Önce kendini eline alman lazım ki hayatın diğer taşlarını toplaya bil, beştaş. Hayat, geldiği gibi değildir aslında kendin aldığın kadardır. Hayatı almak için önce kendini alman gerekir, kendini almadan yollara düşersen başkalarının düşüncelerini, hayatlarını, mutluluklarını, acılarını alırsın ve başkalarına, topluma, düzenler yuvarlağına kızarsın. En iyisi kendine kızmaktır, kendine kızabilmek içinde önce kendini eline alıp, hayatı toplayıp, kendinden yola çıkıp sevdiğin ne varsa içine alıp, çoğalıp yaşamaktır. Bunu yapabilmek için kendimi benimle buluşturduğum yalnız anlarıma koşuyorum. Bazen denizin kıyısında bazen adımlarımı eklediğim yalnız yürüyüşlerimde kendimi ve beni buluşturuyorum. Onlar konuşuyor ben dinliyorum. Kendim, benden uzaklaştığını anlatıyor, benim kendini dinliyor ve kalmağı yerden devam ediyor.
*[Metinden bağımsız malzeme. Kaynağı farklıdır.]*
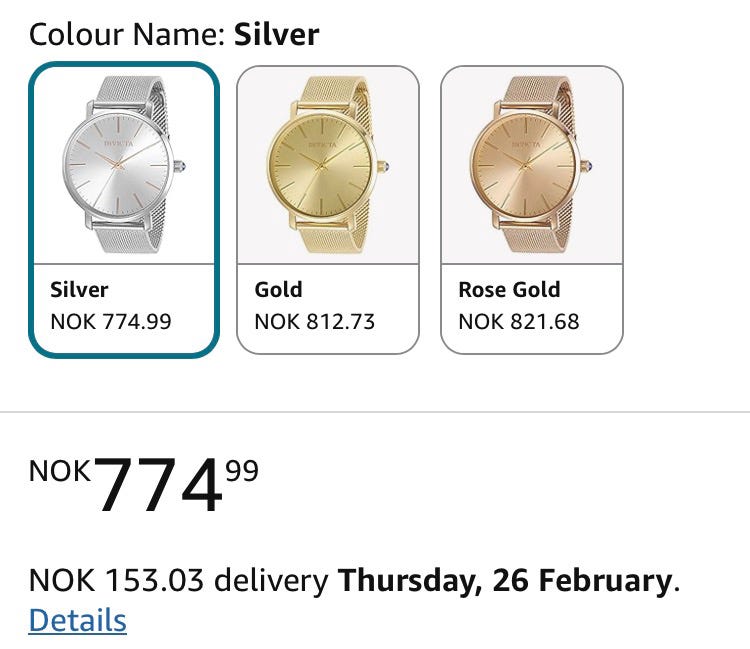Viewport: 750px width, 649px height.
Task: Select the Rose Gold watch thumbnail image
Action: (x=532, y=165)
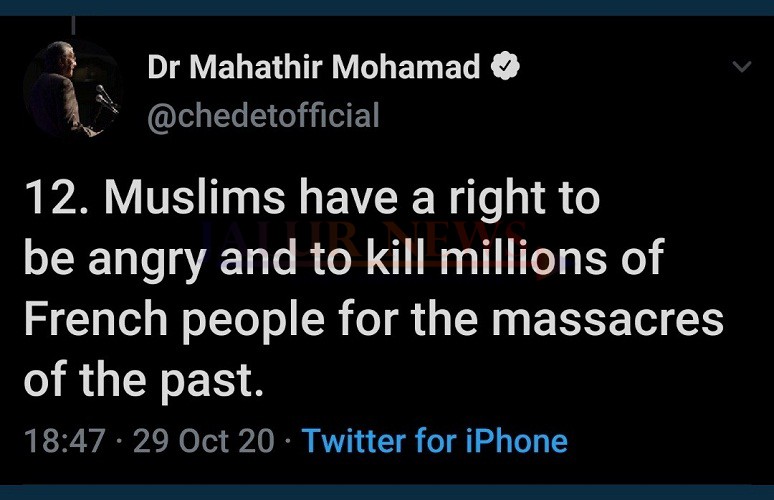This screenshot has width=774, height=500.
Task: Open the Dr Mahathir Mohamad display name
Action: tap(313, 66)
Başkalarına dokunabilmek için, başkalarını sevebilmek için, başkalarını anlayabilmek için, başkalarını hayatından atabilmek için, başkalarını çoğaltabilmek için kendini eline alıp, hayatı toplayıp, kendinden hayat yapıp paylaşmanın güzelliğinde çoğalıp yaşamanın anlamında kalmanın suyunu kana kana içip, tabi ki rakı da içip, yüreğini uzatıp gitmek lazım,
kendine, kendinden öteye, bilinmeyeni bilinene çevirmeye…
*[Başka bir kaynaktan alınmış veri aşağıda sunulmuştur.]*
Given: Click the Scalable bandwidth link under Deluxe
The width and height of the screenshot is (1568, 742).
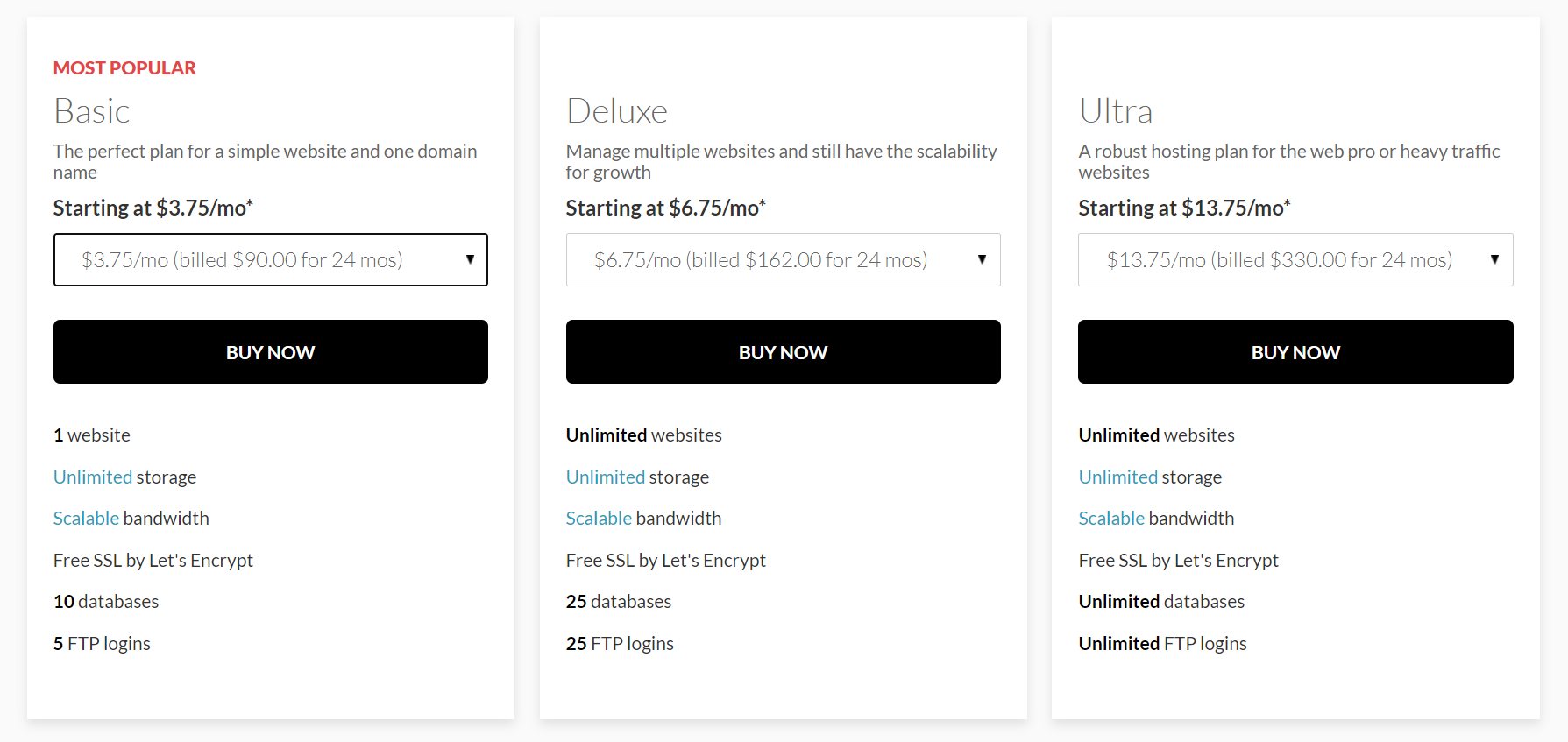Looking at the screenshot, I should [599, 518].
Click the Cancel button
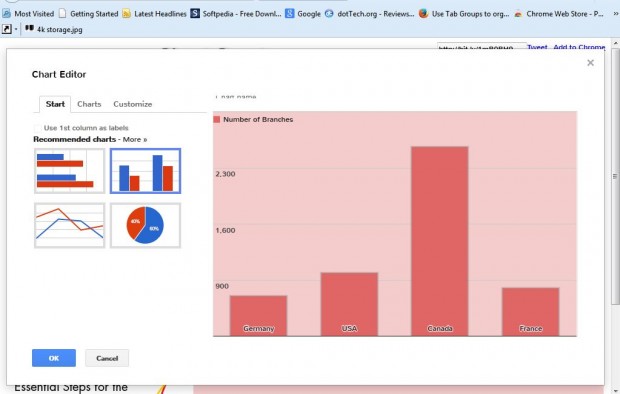Image resolution: width=620 pixels, height=394 pixels. (x=107, y=358)
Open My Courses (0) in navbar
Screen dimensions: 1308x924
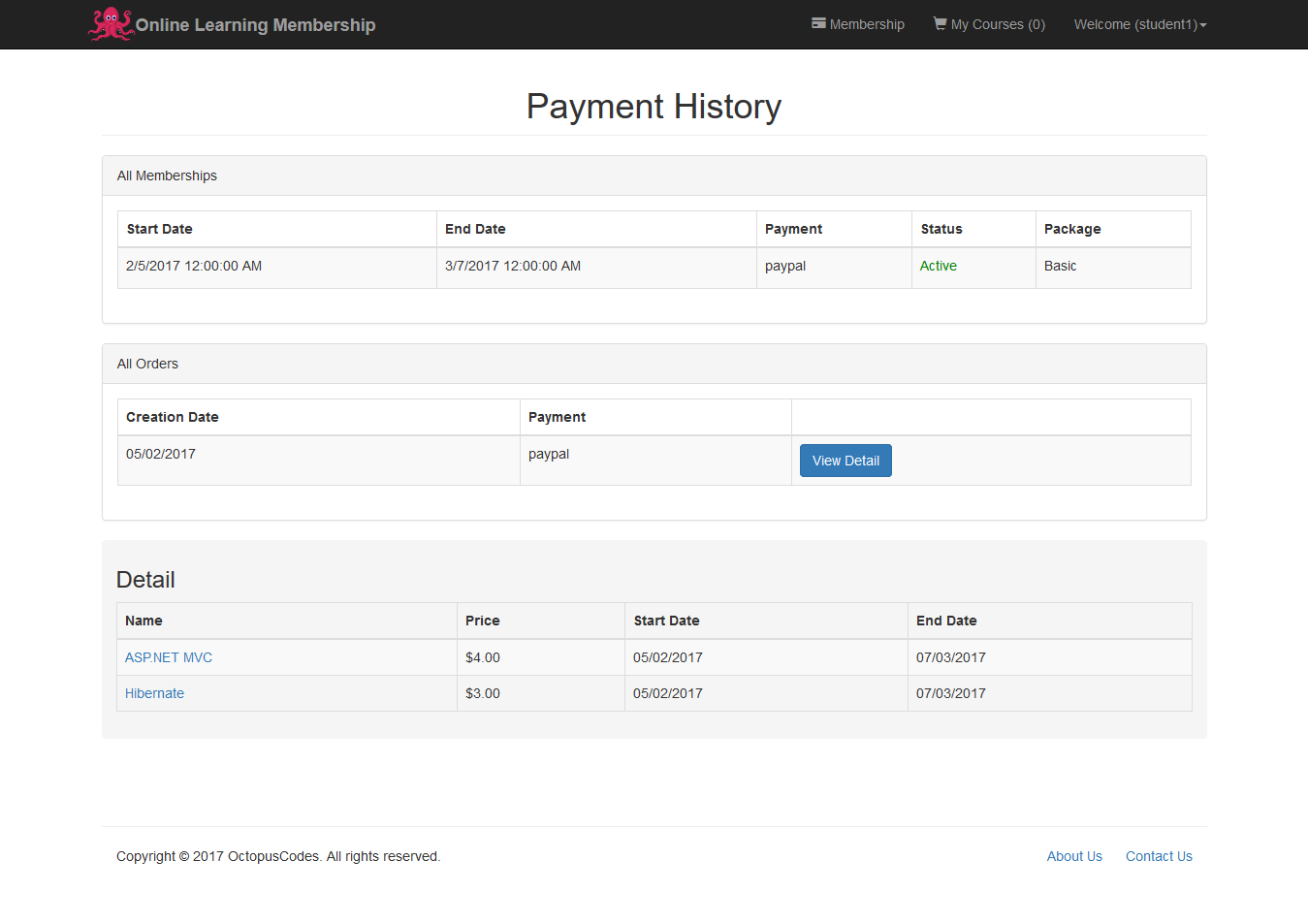point(998,24)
Aşkın tazeliğinde büyüyebilmek için, sevginin doğurganlığında çoğalabilmek için, anlayışın bütünleyiciliğinde var olabilmek için, aklın sadeliğinde üretebilmek için beştaş oynamak lazım. Ilk taşı eline aldığında avuç çizgilerinin arasında hayat dolaşır, kendin benine karışır, ortalığa inanılmaz tınısı yayılır. Kendin kadar gidebildiğin her yere gitmişsindir. Kendin olmadan gittiğin her yerde gitmemiş gibi hissedersin, geldim ama olmadı dersin. Gittiğin yere, gidiş nedenine kızar, geldiğin gibi geri dönersin ve döndüğün yere de kızarsın. Kızarmış ekmeğin kokusuna benzemez hayata kızmak. Ne zaman ki kızma sırası kendine gelir, bir dilim ekmeğin mutluluğu dünyaya sarılır…
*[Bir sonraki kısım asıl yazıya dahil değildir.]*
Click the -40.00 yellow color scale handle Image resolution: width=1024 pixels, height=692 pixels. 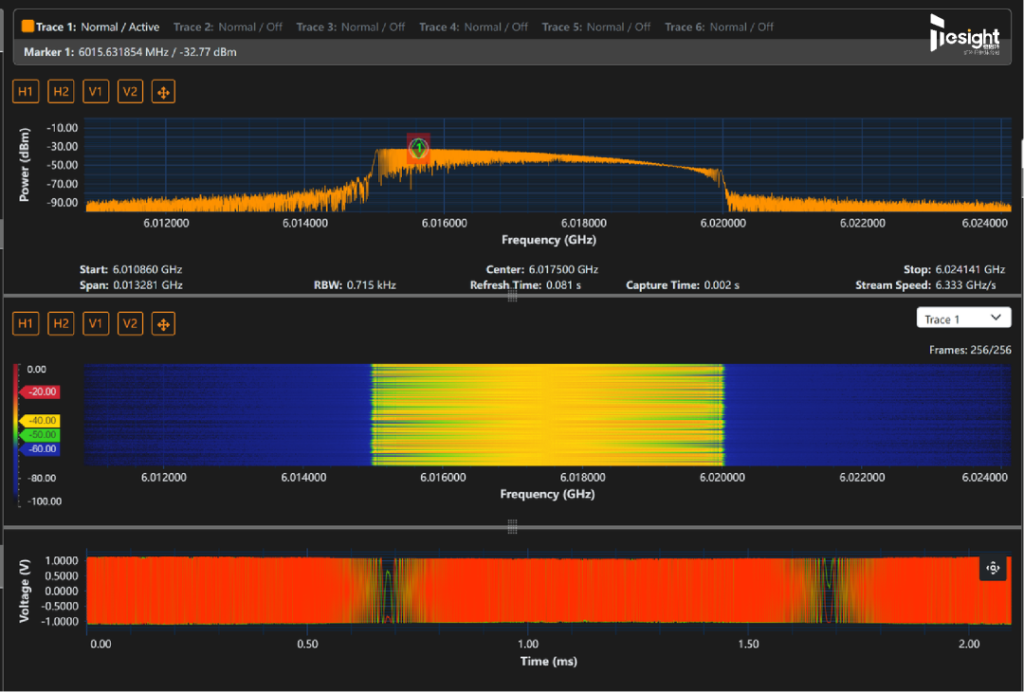[40, 420]
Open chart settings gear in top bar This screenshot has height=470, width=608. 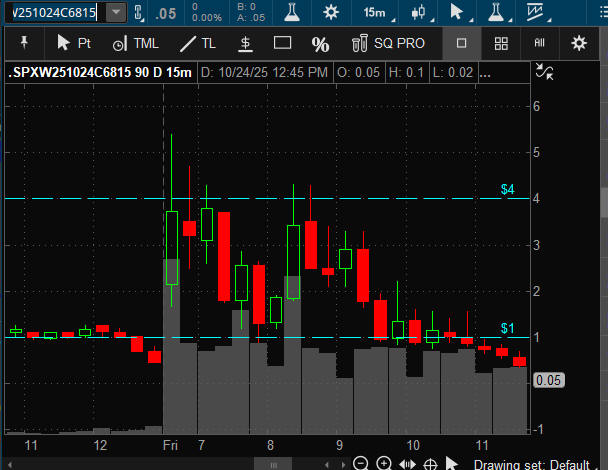click(x=330, y=13)
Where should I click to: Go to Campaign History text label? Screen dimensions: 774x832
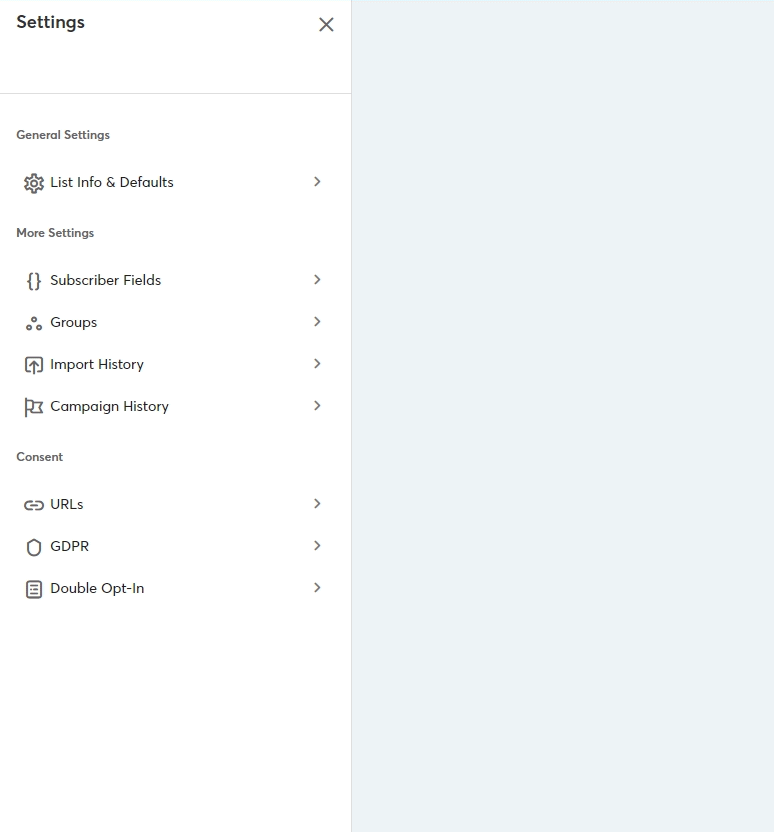point(110,407)
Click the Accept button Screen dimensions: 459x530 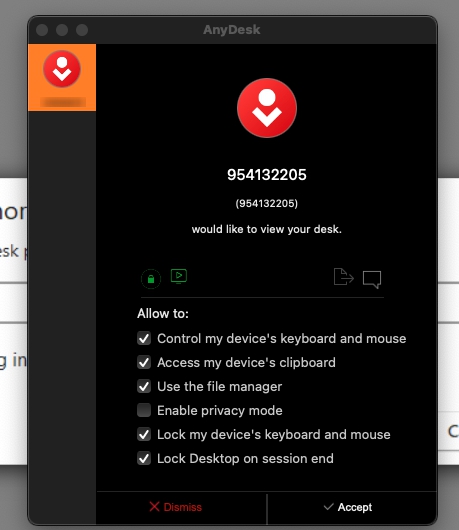[x=352, y=507]
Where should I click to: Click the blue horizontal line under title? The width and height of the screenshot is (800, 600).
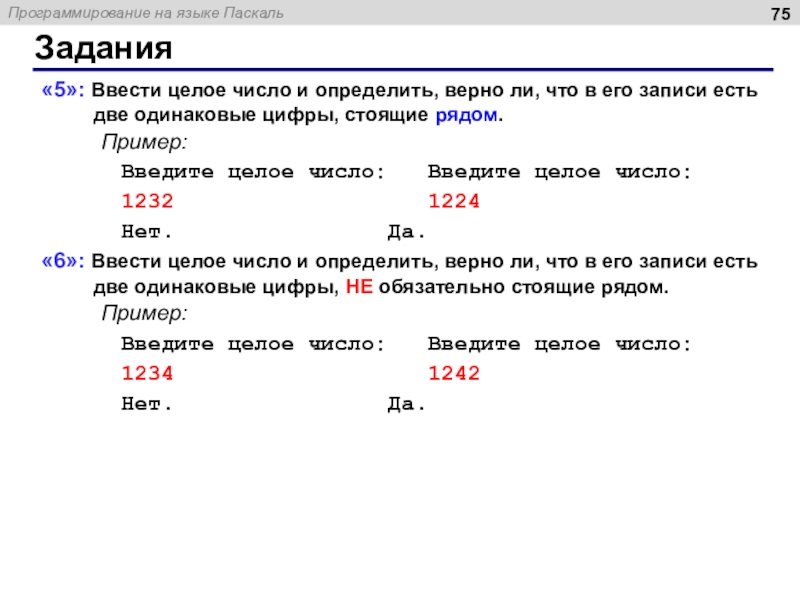403,69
Kendini kaybetmenin tek güzel hali, aşk.



Bir tek aşk için kendimi kaybetmeyi yüreğime alırım ve sonuna, gidene, bitene, bitmeyene kadar bırakmam. Duyuyur musun aşk, sen nelere kadirsin. Bu paragrafa sığmayacak kadar büyük olduğun için şimdilik bu kadar satırla seninle vedalaşıyorum aşk. Ama sanma ki tekrar karşılaşmayacağız…



Kendini kaybetmenin en çirkin hali, çocuk.



Kendini bilmeyenlere, kendiyle yolda karşılaşanlara kızmam, üzülürüm. Ama kendini bilmeden dünyanın değerlisi çocukları hayatın kucağına atanlara kızarım. Kendini bulmadan hayatın eziyetlerine konuk olanlar için söyleyecek çok sözüm var ama kendini bulmadan çocuğunu bulanlara tek sözüm, yuhhh. Kendini düşünmemeni anlıyorum diyelim, sevgilini, kocanı, karını düşünmemeni anlıyorum diyelim, çocuğunu nasıl düşünmezsin. Ona sormadan, onu düşünmeden bulamadığın kucağına onu nasıl alırsın. Kendi yokluğunun içine onu nasıl sıkıştırırsın. Neyse, ben barakaya gideyim, kendimle kalayım…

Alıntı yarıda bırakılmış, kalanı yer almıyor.